§ Requirements: Rewrite all of the following lines so that each "Where should I click to:" becomes "Where do I click to:", leaving everything else as it is.

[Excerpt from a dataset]
----
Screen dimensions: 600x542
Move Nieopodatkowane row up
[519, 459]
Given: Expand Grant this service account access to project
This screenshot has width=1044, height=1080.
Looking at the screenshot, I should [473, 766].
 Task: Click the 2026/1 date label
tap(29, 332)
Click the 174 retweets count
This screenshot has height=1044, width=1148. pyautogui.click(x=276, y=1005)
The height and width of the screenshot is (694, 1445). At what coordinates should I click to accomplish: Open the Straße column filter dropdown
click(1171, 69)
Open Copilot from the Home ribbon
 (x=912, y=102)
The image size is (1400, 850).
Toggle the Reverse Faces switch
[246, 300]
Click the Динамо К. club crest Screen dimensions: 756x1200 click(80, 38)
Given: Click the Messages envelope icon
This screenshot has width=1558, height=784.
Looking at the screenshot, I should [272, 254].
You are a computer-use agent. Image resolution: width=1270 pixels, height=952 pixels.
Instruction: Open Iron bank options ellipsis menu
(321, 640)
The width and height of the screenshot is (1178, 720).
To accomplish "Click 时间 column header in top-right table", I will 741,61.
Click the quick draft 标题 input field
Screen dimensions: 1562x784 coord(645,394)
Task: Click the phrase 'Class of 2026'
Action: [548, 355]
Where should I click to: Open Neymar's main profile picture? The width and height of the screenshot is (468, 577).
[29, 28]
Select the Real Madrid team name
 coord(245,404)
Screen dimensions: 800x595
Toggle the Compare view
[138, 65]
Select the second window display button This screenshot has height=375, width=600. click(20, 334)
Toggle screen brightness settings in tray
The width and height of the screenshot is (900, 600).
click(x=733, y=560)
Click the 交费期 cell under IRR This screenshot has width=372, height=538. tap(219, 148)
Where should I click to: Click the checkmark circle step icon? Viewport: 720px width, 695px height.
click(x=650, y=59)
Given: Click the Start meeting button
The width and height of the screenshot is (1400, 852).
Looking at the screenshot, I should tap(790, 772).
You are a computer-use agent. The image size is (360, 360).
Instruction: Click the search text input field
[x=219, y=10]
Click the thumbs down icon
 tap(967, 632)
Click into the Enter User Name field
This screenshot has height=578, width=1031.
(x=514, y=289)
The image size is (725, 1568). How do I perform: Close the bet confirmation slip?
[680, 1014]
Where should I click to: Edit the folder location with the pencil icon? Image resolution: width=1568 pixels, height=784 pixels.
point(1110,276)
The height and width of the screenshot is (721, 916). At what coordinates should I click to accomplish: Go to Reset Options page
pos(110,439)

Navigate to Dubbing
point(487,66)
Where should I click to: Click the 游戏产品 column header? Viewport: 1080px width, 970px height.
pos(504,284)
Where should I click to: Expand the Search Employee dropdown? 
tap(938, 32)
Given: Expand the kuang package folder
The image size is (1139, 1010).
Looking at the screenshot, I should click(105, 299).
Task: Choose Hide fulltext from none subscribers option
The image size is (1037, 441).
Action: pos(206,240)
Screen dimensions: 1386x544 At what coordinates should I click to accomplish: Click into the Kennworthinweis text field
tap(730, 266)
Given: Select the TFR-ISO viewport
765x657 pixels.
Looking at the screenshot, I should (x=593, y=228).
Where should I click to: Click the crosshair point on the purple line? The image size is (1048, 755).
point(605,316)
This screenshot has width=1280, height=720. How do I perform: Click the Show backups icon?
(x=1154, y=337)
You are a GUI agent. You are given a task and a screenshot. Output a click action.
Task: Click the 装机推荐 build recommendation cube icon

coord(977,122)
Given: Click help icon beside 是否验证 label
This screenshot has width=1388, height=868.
----
§ Solution:
Screen dimensions: 600x542
Move Nieopodatkowane row up
[519, 459]
Given: Expand Grant this service account access to project
This screenshot has width=1044, height=1080.
Looking at the screenshot, I should [473, 766].
 Task: Click the 2026/1 date label
tap(29, 332)
Click the 174 retweets count
This screenshot has height=1044, width=1148. pyautogui.click(x=276, y=1005)
The height and width of the screenshot is (694, 1445). At what coordinates should I click to accomplish: Open the Straße column filter dropdown
click(1171, 69)
Open Copilot from the Home ribbon
 (x=912, y=102)
The image size is (1400, 850).
Toggle the Reverse Faces switch
[246, 300]
Click the Динамо К. club crest Screen dimensions: 756x1200 click(80, 38)
Given: Click the Messages envelope icon
This screenshot has width=1558, height=784.
Looking at the screenshot, I should [272, 254].
You are a computer-use agent. Image resolution: width=1270 pixels, height=952 pixels.
Instruction: Open Iron bank options ellipsis menu
(321, 640)
The width and height of the screenshot is (1178, 720).
To accomplish "Click 时间 column header in top-right table", I will 741,61.
Click the quick draft 标题 input field
Screen dimensions: 1562x784 coord(645,394)
Task: Click the phrase 'Class of 2026'
Action: [548, 355]
Where do I click to: Open Neymar's main profile picture? The width and height of the screenshot is (468, 577).
[29, 28]
Select the Real Madrid team name
 coord(245,404)
Screen dimensions: 800x595
Toggle the Compare view
[138, 65]
Select the second window display button This screenshot has height=375, width=600. click(20, 334)
Toggle screen brightness settings in tray
The width and height of the screenshot is (900, 600).
click(x=733, y=560)
Click the 交费期 cell under IRR This screenshot has width=372, height=538. tap(219, 148)
Where do I click to: Click the checkmark circle step icon? Viewport: 720px width, 695px height.
click(x=650, y=59)
Given: Click the Start meeting button
The width and height of the screenshot is (1400, 852).
Looking at the screenshot, I should tap(790, 772).
You are a computer-use agent. The image size is (360, 360).
Instruction: Click the search text input field
[x=219, y=10]
Click the thumbs down icon
 tap(967, 632)
Click into the Enter User Name field
This screenshot has height=578, width=1031.
(x=514, y=289)
The image size is (725, 1568). How do I perform: Close the bet confirmation slip?
[680, 1014]
Where do I click to: Edit the folder location with the pencil icon? Image resolution: width=1568 pixels, height=784 pixels.
point(1110,276)
The height and width of the screenshot is (721, 916). At what coordinates should I click to accomplish: Go to Reset Options page
pos(110,439)

Navigate to Dubbing
point(487,66)
Where do I click to: Click the 游戏产品 column header? Viewport: 1080px width, 970px height.
pos(504,284)
Where do I click to: Expand the Search Employee dropdown? 
tap(938, 32)
Given: Expand the kuang package folder
The image size is (1139, 1010).
Looking at the screenshot, I should click(105, 299).
Task: Choose Hide fulltext from none subscribers option
The image size is (1037, 441).
Action: pos(206,240)
Screen dimensions: 1386x544 At what coordinates should I click to accomplish: Click into the Kennworthinweis text field
tap(730, 266)
Given: Select the TFR-ISO viewport
765x657 pixels.
Looking at the screenshot, I should (x=593, y=228).
Where do I click to: Click the crosshair point on the purple line? The image size is (1048, 755).
point(605,316)
This screenshot has width=1280, height=720. How do I perform: Click the Show backups icon?
(x=1154, y=337)
You are a GUI agent. You are given a task and a screenshot. Output a click action.
Task: Click the 装机推荐 build recommendation cube icon

coord(977,122)
Given: Click help icon beside 是否验证 label
This screenshot has width=1388, height=868.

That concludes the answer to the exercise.